Task brief — Show all lines of the entries in which the word "computer" is found.

[Records contained in a dataset]
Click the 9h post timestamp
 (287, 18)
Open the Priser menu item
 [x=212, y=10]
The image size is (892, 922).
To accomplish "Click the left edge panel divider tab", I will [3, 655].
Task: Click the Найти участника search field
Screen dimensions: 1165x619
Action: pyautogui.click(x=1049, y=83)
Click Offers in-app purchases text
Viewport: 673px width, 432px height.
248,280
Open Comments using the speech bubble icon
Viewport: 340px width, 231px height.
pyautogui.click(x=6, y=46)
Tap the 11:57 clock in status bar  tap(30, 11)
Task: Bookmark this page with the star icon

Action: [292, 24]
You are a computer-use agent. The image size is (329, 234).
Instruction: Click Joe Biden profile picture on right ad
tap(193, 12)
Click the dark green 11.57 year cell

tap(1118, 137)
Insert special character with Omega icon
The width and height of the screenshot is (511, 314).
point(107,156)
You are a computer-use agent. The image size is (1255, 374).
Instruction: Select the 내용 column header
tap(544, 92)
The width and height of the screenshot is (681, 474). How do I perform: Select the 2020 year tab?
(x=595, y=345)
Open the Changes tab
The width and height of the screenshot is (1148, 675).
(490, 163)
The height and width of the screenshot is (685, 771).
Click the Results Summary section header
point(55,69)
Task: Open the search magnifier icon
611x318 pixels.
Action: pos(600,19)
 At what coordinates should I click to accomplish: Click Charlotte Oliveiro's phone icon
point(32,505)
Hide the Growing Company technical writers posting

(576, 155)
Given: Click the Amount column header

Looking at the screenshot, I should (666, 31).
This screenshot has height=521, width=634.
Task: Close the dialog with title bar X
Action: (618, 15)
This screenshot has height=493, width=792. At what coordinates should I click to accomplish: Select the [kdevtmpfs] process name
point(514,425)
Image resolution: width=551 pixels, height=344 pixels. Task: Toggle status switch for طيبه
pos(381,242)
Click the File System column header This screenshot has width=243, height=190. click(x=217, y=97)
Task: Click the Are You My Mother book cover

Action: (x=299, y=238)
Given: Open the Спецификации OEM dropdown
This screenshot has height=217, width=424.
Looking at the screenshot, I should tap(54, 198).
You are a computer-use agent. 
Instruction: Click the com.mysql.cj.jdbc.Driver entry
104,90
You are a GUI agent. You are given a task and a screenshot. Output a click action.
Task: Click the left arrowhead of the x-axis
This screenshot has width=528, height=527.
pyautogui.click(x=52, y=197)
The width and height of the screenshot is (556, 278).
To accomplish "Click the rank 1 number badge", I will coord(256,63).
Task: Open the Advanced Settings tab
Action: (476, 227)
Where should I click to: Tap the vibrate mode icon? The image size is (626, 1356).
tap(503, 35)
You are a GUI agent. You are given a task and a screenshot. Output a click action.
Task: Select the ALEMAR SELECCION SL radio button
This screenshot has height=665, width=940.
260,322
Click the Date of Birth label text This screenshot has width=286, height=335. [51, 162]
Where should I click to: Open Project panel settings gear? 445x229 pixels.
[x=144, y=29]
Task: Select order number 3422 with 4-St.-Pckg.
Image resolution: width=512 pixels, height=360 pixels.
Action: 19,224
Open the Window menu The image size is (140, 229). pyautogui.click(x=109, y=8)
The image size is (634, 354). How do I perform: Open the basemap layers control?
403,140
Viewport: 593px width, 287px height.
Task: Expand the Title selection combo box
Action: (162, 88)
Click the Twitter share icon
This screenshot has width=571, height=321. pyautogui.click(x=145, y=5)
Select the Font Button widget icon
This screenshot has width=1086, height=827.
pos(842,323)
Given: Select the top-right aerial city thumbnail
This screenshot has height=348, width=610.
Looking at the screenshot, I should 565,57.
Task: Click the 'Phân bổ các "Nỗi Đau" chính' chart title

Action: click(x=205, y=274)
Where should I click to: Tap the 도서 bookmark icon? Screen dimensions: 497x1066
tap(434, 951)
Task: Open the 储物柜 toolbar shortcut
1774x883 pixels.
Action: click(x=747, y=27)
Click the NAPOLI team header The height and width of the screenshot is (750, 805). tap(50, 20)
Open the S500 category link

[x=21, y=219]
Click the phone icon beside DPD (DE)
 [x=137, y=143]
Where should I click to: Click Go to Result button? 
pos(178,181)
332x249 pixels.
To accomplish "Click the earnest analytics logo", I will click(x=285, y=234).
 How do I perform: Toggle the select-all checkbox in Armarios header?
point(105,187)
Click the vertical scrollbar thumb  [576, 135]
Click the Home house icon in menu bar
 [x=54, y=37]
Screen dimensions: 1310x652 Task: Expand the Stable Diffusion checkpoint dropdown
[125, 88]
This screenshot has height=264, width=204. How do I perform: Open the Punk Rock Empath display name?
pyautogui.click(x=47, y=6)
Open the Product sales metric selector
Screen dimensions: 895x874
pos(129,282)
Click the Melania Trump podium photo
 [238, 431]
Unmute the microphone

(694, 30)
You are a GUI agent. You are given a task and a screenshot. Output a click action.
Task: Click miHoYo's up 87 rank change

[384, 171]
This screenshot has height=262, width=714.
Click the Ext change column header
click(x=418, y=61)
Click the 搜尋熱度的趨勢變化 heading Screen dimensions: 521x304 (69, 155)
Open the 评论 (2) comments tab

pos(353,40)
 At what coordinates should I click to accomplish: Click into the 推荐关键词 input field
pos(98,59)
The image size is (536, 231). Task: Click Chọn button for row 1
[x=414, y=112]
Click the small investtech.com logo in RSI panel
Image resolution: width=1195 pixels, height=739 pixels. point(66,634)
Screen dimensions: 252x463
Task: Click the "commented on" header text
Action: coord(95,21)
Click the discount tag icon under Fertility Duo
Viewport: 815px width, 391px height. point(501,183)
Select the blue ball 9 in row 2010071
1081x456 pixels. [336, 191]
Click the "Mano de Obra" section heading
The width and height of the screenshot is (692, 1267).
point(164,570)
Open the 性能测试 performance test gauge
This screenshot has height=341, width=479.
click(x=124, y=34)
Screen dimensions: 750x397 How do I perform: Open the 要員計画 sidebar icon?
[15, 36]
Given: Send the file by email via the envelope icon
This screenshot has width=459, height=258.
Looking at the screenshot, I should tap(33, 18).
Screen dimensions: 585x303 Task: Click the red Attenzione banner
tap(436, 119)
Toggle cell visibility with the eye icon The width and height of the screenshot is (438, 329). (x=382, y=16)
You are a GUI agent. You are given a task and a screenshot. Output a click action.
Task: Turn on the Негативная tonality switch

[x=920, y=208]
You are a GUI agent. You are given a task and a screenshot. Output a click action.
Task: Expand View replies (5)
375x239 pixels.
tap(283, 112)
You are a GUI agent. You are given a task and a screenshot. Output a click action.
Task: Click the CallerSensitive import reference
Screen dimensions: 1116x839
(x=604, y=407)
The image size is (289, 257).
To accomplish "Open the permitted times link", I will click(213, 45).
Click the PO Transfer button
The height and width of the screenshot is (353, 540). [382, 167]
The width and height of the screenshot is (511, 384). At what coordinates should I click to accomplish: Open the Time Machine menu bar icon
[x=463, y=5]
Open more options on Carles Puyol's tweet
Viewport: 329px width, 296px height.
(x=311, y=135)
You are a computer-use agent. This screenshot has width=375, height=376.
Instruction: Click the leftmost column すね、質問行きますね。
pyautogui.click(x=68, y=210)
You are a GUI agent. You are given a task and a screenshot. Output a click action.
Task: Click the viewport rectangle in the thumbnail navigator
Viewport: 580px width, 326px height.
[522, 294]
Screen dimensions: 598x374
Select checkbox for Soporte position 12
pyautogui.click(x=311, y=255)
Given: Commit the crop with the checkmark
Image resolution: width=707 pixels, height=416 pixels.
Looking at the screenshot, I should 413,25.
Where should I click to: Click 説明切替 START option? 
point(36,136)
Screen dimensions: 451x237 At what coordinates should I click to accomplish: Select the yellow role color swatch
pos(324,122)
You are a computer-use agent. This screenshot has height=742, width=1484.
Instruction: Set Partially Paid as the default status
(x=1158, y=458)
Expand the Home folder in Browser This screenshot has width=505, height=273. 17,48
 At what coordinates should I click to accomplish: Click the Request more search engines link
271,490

Solution to this task —
You are a computer-use agent. The image size is (329, 234).
You are a computer-use agent. The image size is (1255, 374).
You are a computer-use agent. 
You are a computer-use agent. This screenshot has width=375, height=376.
You are a computer-use agent. This screenshot has height=742, width=1484.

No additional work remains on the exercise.